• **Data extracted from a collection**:
####

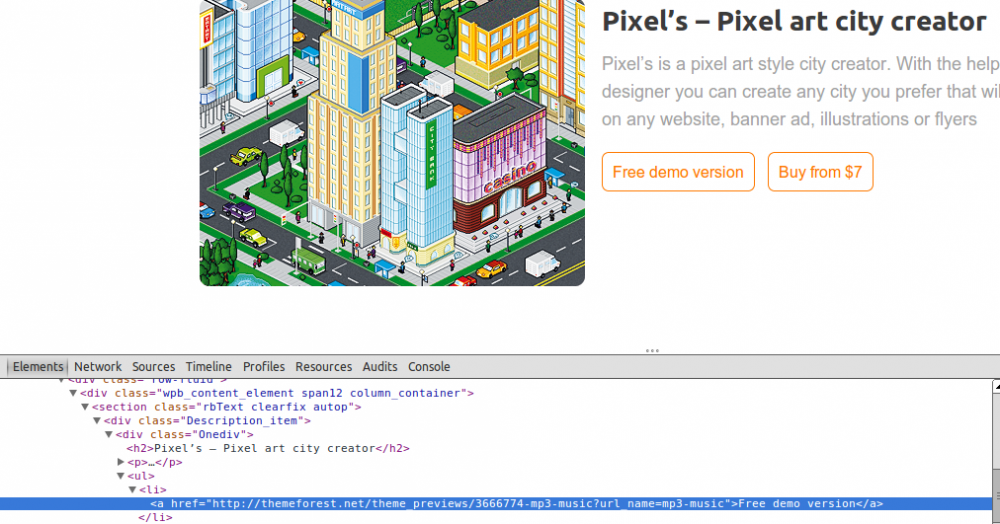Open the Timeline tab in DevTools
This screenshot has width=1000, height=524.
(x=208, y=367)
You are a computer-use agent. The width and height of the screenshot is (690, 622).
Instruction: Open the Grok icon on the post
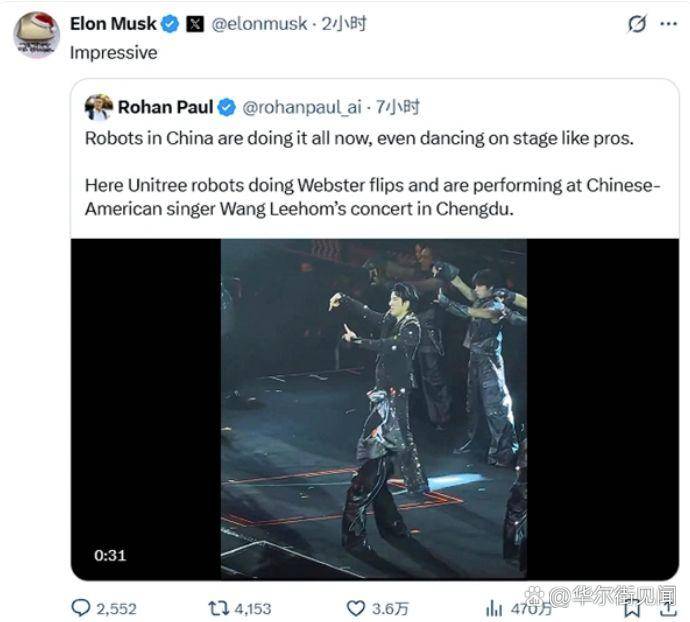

####

• **Task item**: What is needed is an exact restatement of every line from the one containing "You are a computer-use" through the last line of the records, pictures left out.

• **Task output**:
You are a computer-use agent. The width and height of the screenshot is (690, 622).
Instruction: Open the Grok icon on the post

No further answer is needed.